CX Pulse Check Kicks Off

Jeannie Walters

It's the Experience Action Podcast, and here we are at my favorite episode of the month. It's time for CX Pulse Check. This is where I invite a special co-host to go over customer experience news that we all should be aware of. I'm thrilled today to invite my special co-host, Deb Reuben, who is the CEO of Tomorrow Zone. Deb, it's so nice to have you here. Thanks for joining us. And I'd love if you could share a little bit more about yourself.

Deborah Reuben

Absolutely. Thank you so much for inviting me to be on your show, Jeannie. I have been really looking forward to the conversation. I'm Deb Reuben. I'm a human-centered innovation strategist and the creator of the Tomorrow Zone system. And in my work, I work with leaders who are often facing really big shifts, like AI, digital transformation, or even considering new business model changes.

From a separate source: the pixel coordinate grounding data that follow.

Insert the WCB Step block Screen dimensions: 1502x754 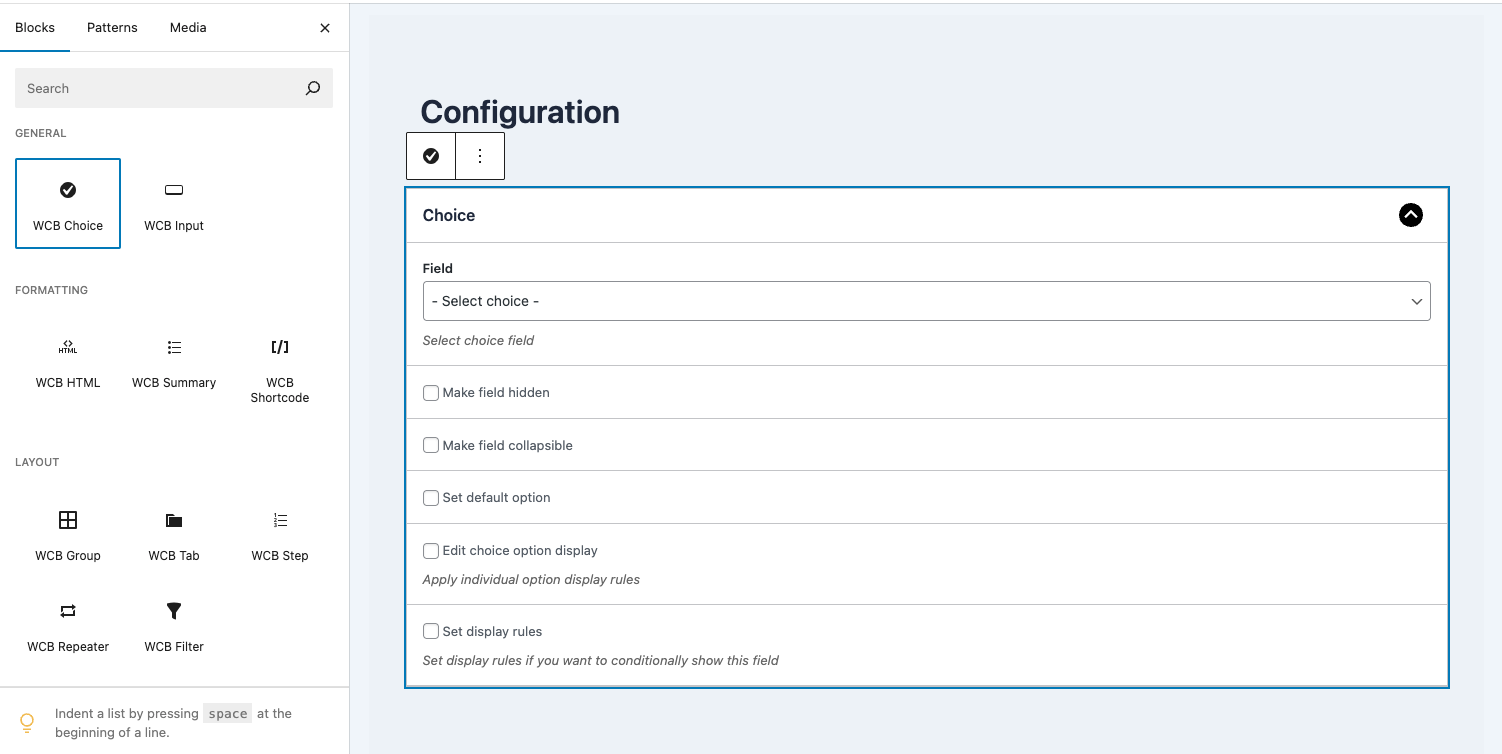[280, 534]
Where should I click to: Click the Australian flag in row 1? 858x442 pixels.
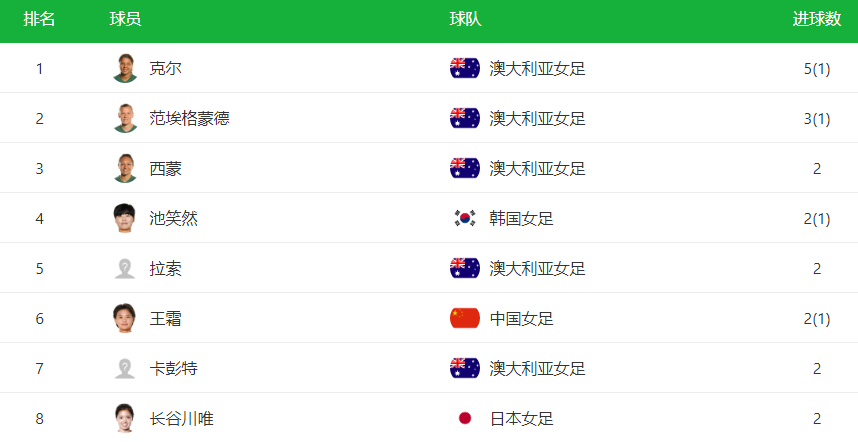[465, 68]
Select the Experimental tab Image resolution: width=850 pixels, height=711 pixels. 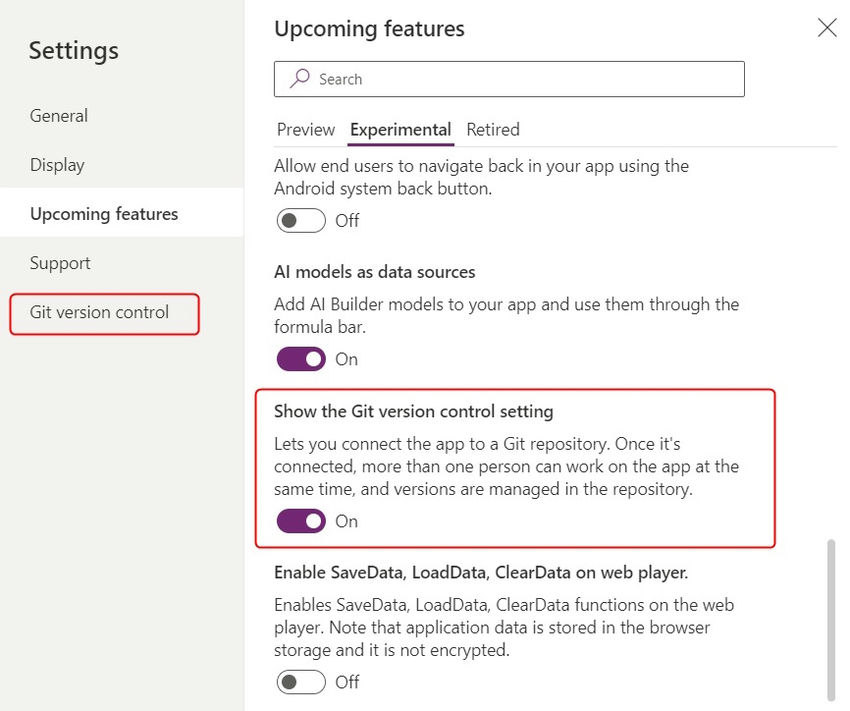pos(400,129)
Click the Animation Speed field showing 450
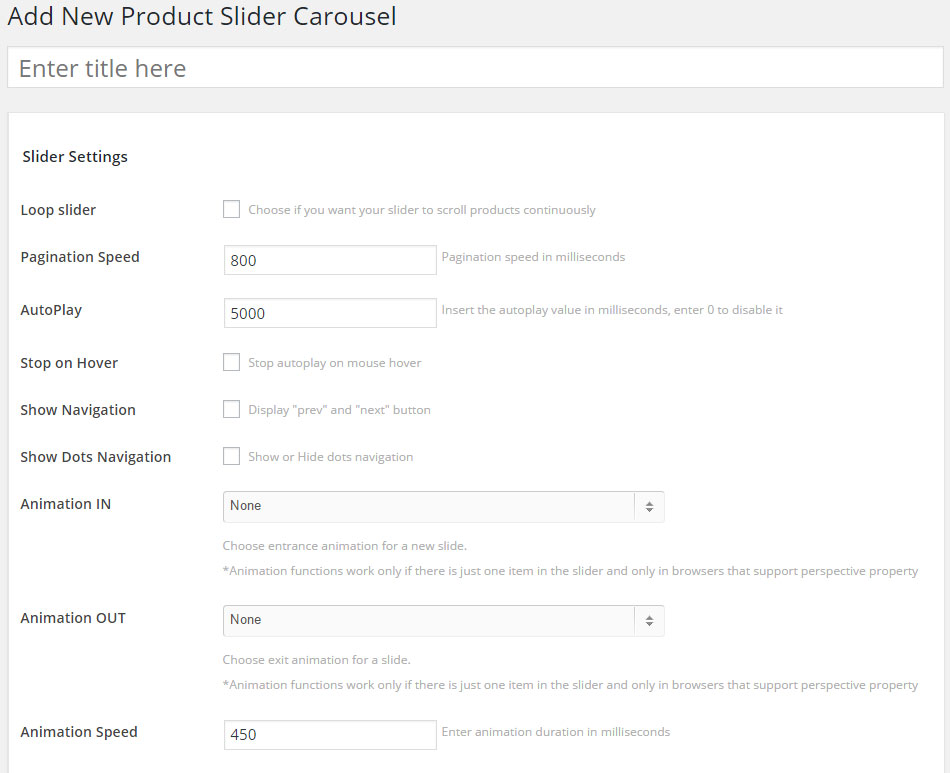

And I help them to step back just long enough to get true clarity and see more possibility so they can make better decisions about the future they want to create. My background is in equipment finance and enterprise software. And I spent many years there designing systems, leading transformation initiatives. And that experience taught me that technology alone doesn't transform. People do. And leaders really need shared clarity about the problems that they're solving and the future that they're trying to build. Often those things are missing. And through the Tomorrow Zone system, I work with those organizations who are tackling complex challenges to help them get that clarity and align their people around what really matters so that we're designing the future that we want to see rather than just rebuilding the past. And those are some of the ideas that led me to write my new book.

Jeannie Walters

Yes. Tell us about the book. It's very exciting.

Deborah Reuben

Yeah, um, it is exciting. Here it is. It's actually real.

Jeannie Walters

Nice. So Enter the Tomorrow Zone, right?

Deborah Reuben

Enter the Tomorrow Zone. Yeah. It's um how to inspire breakthrough innovation and shape your future. And in the book, I explore how leaders can just really expand their thinking and make better decisions when the future's not clear yet. Um, and so I'm really looking forward to this conversation today because I think a lot of what you teed up for us, it really um ties back to a lot of the thoughts in the book.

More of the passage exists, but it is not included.